[Opening RECORDS TO USE section]
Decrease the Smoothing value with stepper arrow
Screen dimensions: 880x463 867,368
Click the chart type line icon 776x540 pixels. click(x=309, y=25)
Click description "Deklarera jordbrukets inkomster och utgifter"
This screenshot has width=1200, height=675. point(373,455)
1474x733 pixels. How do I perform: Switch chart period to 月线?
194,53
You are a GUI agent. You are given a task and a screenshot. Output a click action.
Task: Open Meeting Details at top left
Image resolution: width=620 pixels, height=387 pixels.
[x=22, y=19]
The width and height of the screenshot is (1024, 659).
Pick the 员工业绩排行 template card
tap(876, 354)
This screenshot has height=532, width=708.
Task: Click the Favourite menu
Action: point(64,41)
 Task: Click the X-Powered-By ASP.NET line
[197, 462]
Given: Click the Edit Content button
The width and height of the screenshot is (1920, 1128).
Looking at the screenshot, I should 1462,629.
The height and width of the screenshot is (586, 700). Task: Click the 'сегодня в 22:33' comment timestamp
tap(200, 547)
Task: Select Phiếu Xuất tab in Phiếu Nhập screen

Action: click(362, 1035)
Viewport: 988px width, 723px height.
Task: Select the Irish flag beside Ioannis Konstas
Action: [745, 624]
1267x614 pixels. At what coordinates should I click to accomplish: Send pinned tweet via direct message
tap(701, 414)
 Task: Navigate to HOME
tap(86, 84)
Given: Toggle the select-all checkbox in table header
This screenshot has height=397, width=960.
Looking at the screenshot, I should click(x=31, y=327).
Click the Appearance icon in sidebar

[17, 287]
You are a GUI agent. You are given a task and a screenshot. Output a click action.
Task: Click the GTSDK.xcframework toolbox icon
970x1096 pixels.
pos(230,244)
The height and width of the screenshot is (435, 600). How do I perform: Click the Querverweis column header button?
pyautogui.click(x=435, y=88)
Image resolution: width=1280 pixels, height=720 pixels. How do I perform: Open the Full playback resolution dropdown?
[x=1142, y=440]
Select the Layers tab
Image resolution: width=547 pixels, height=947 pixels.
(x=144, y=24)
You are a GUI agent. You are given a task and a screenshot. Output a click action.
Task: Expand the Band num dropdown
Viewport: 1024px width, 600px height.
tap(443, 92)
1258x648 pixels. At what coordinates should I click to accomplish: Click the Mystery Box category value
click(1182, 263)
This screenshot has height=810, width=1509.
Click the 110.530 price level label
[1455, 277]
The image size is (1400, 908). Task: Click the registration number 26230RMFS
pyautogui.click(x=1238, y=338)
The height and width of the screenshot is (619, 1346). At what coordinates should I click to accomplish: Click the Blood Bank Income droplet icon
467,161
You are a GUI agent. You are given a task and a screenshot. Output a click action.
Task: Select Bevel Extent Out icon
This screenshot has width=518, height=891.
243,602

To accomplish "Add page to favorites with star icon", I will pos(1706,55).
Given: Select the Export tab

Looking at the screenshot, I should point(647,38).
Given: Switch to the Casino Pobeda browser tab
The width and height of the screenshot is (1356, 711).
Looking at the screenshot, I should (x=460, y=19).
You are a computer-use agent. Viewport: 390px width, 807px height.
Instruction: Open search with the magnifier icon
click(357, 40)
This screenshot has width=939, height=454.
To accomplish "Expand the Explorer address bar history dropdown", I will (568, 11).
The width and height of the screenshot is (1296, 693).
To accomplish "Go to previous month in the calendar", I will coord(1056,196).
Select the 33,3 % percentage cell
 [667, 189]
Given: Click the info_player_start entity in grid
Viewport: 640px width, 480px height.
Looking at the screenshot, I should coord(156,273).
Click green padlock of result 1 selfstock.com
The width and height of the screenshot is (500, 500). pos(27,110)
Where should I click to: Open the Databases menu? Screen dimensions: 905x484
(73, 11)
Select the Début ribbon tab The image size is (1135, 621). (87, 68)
[Closing RECORDS TO USE section]
Copy each line of the data above exactly as it appears.

WRITTEN RESPONSE:
Decrease the Smoothing value with stepper arrow
Screen dimensions: 880x463 867,368
Click the chart type line icon 776x540 pixels. click(x=309, y=25)
Click description "Deklarera jordbrukets inkomster och utgifter"
This screenshot has width=1200, height=675. point(373,455)
1474x733 pixels. How do I perform: Switch chart period to 月线?
194,53
You are a GUI agent. You are given a task and a screenshot. Output a click action.
Task: Open Meeting Details at top left
Image resolution: width=620 pixels, height=387 pixels.
[x=22, y=19]
The width and height of the screenshot is (1024, 659).
Pick the 员工业绩排行 template card
tap(876, 354)
This screenshot has height=532, width=708.
Task: Click the Favourite menu
Action: point(64,41)
 Task: Click the X-Powered-By ASP.NET line
[197, 462]
Given: Click the Edit Content button
The width and height of the screenshot is (1920, 1128).
Looking at the screenshot, I should 1462,629.
The height and width of the screenshot is (586, 700). Task: Click the 'сегодня в 22:33' comment timestamp
tap(200, 547)
Task: Select Phiếu Xuất tab in Phiếu Nhập screen

Action: click(362, 1035)
Viewport: 988px width, 723px height.
Task: Select the Irish flag beside Ioannis Konstas
Action: [745, 624]
1267x614 pixels. At what coordinates should I click to accomplish: Send pinned tweet via direct message
tap(701, 414)
 Task: Navigate to HOME
tap(86, 84)
Given: Toggle the select-all checkbox in table header
This screenshot has height=397, width=960.
Looking at the screenshot, I should click(x=31, y=327).
Click the Appearance icon in sidebar

[17, 287]
You are a GUI agent. You are given a task and a screenshot. Output a click action.
Task: Click the GTSDK.xcframework toolbox icon
970x1096 pixels.
pos(230,244)
The height and width of the screenshot is (435, 600). How do I perform: Click the Querverweis column header button?
pyautogui.click(x=435, y=88)
Image resolution: width=1280 pixels, height=720 pixels. How do I perform: Open the Full playback resolution dropdown?
[x=1142, y=440]
Select the Layers tab
Image resolution: width=547 pixels, height=947 pixels.
(x=144, y=24)
You are a GUI agent. You are given a task and a screenshot. Output a click action.
Task: Expand the Band num dropdown
Viewport: 1024px width, 600px height.
tap(443, 92)
1258x648 pixels. At what coordinates should I click to accomplish: Click the Mystery Box category value
click(1182, 263)
This screenshot has height=810, width=1509.
Click the 110.530 price level label
[1455, 277]
The image size is (1400, 908). Task: Click the registration number 26230RMFS
pyautogui.click(x=1238, y=338)
The height and width of the screenshot is (619, 1346). At what coordinates should I click to accomplish: Click the Blood Bank Income droplet icon
467,161
You are a GUI agent. You are given a task and a screenshot. Output a click action.
Task: Select Bevel Extent Out icon
This screenshot has width=518, height=891.
243,602

To accomplish "Add page to favorites with star icon", I will pos(1706,55).
Given: Select the Export tab

Looking at the screenshot, I should point(647,38).
Given: Switch to the Casino Pobeda browser tab
The width and height of the screenshot is (1356, 711).
Looking at the screenshot, I should (x=460, y=19).
You are a computer-use agent. Viewport: 390px width, 807px height.
Instruction: Open search with the magnifier icon
click(357, 40)
This screenshot has width=939, height=454.
To accomplish "Expand the Explorer address bar history dropdown", I will (568, 11).
The width and height of the screenshot is (1296, 693).
To accomplish "Go to previous month in the calendar", I will coord(1056,196).
Select the 33,3 % percentage cell
 [667, 189]
Given: Click the info_player_start entity in grid
Viewport: 640px width, 480px height.
Looking at the screenshot, I should coord(156,273).
Click green padlock of result 1 selfstock.com
The width and height of the screenshot is (500, 500). pos(27,110)
Where should I click to: Open the Databases menu? Screen dimensions: 905x484
(73, 11)
Select the Début ribbon tab The image size is (1135, 621). (87, 68)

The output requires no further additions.